Task goal: Give a verbatim copy of the lines below, minus the pictures.

Material supplied:
=== Begin Enclosure ===
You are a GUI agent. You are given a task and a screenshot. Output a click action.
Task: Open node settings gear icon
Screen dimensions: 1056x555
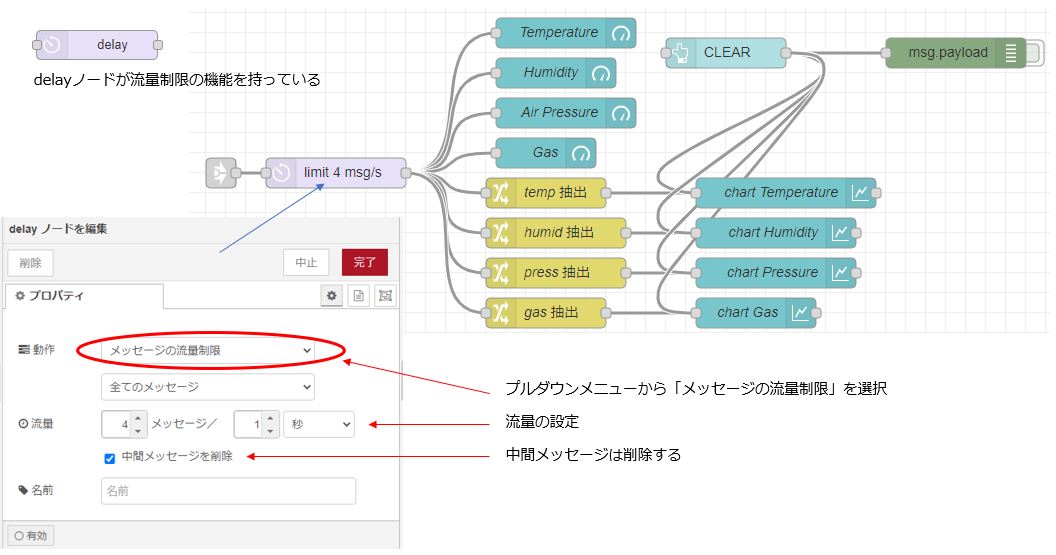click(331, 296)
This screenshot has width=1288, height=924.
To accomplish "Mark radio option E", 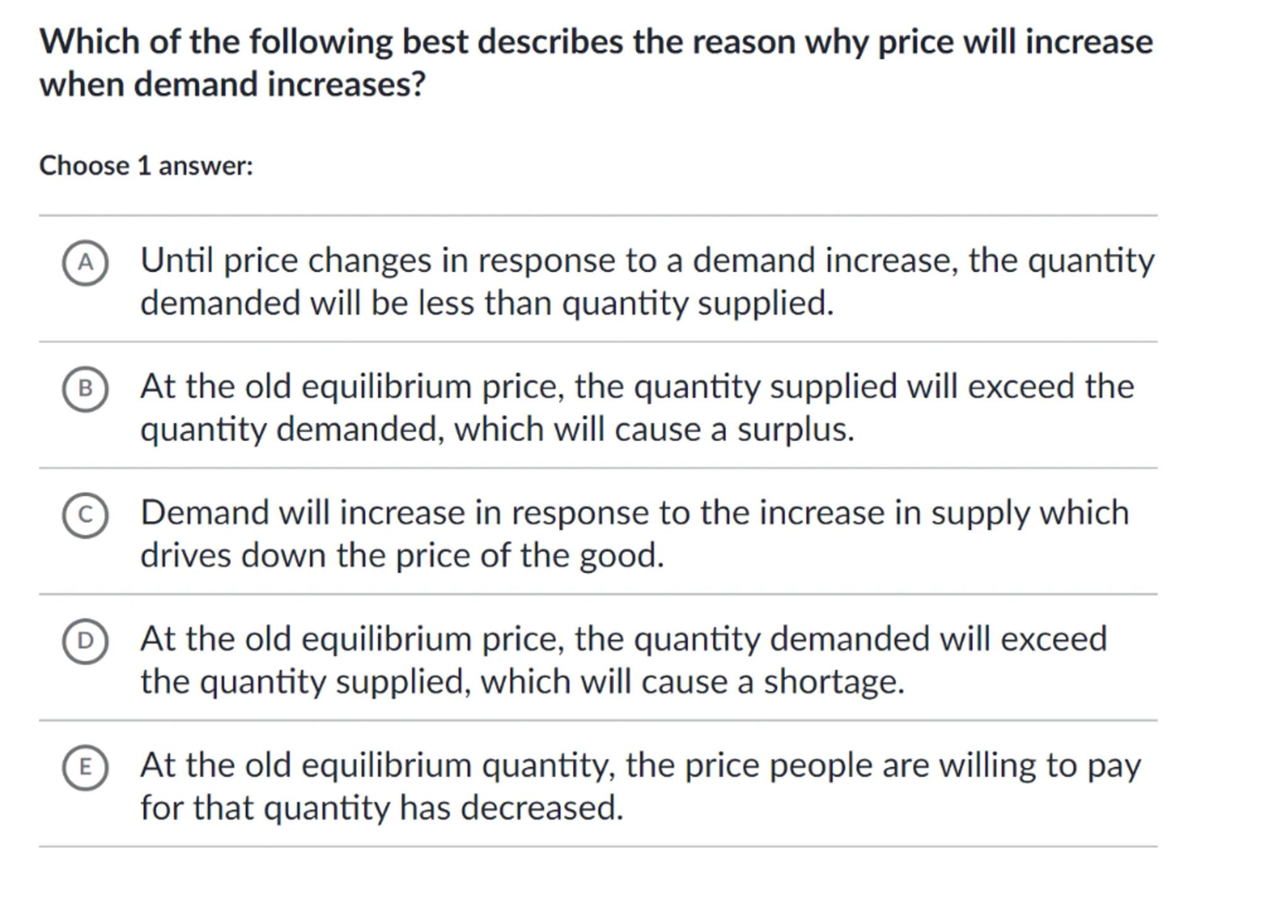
=== End Enclosure ===
Answer:
You are a GUI agent. You are given a task and a screenshot. Output a click action.
Task: Open node settings gear icon
Screen dimensions: 1056x555
click(331, 296)
This screenshot has width=1288, height=924.
To accomplish "Mark radio option E", 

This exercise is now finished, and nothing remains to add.